__Aim of the task__
Give the lines from the start of the items through the line holding "click(115, 228)", inclusive, as a numbered list, leaving out blank lines.

Saved data entries:
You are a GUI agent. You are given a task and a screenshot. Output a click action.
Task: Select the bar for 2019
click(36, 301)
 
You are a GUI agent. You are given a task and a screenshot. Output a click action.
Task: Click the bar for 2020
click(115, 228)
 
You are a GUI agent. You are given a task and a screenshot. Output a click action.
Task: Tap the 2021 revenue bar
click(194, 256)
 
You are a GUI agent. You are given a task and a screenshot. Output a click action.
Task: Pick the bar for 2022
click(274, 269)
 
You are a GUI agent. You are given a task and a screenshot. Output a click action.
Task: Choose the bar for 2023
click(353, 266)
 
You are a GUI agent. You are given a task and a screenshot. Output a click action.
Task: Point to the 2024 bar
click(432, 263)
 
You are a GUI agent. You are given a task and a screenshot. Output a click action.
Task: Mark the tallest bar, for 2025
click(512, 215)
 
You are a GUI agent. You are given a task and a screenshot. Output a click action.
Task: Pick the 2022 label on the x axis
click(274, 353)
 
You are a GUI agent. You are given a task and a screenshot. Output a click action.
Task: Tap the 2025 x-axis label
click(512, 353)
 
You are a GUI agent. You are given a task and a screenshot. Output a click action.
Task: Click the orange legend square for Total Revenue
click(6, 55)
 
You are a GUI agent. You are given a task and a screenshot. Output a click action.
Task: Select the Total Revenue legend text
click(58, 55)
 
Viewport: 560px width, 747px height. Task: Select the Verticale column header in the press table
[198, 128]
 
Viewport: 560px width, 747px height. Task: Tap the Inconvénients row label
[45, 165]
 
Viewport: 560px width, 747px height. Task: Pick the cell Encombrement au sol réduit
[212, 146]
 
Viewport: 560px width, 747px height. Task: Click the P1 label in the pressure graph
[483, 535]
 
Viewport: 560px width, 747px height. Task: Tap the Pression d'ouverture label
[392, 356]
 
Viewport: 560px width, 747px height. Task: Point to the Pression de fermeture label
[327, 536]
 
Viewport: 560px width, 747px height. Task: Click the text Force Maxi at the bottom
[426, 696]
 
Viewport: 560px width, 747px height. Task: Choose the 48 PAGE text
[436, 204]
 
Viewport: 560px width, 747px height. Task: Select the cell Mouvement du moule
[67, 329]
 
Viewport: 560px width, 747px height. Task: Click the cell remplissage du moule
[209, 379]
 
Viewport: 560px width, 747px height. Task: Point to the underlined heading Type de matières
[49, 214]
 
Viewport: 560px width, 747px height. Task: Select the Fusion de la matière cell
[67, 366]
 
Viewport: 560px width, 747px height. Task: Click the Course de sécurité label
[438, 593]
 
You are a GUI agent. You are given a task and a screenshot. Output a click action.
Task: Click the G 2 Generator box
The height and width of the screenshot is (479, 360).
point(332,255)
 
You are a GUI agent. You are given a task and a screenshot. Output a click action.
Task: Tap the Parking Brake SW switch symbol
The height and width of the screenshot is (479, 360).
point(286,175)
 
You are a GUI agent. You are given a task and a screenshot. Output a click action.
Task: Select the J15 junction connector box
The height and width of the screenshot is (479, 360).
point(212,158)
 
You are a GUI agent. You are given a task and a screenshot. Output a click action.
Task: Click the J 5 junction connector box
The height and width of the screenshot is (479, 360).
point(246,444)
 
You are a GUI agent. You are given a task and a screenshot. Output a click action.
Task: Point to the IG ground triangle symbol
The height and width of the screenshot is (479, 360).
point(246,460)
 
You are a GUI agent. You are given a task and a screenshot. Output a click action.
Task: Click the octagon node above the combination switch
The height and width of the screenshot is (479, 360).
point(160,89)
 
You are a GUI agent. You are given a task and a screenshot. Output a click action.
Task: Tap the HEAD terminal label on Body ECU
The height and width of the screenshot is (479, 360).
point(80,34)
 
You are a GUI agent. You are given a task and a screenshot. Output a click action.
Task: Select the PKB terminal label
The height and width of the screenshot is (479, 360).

__Exercise result__
1. You are a GUI agent. You are given a task and a screenshot. Output a click action.
2. Task: Select the bar for 2019
3. click(36, 301)
4. You are a GUI agent. You are given a task and a screenshot. Output a click action.
5. Task: Click the bar for 2020
6. click(115, 228)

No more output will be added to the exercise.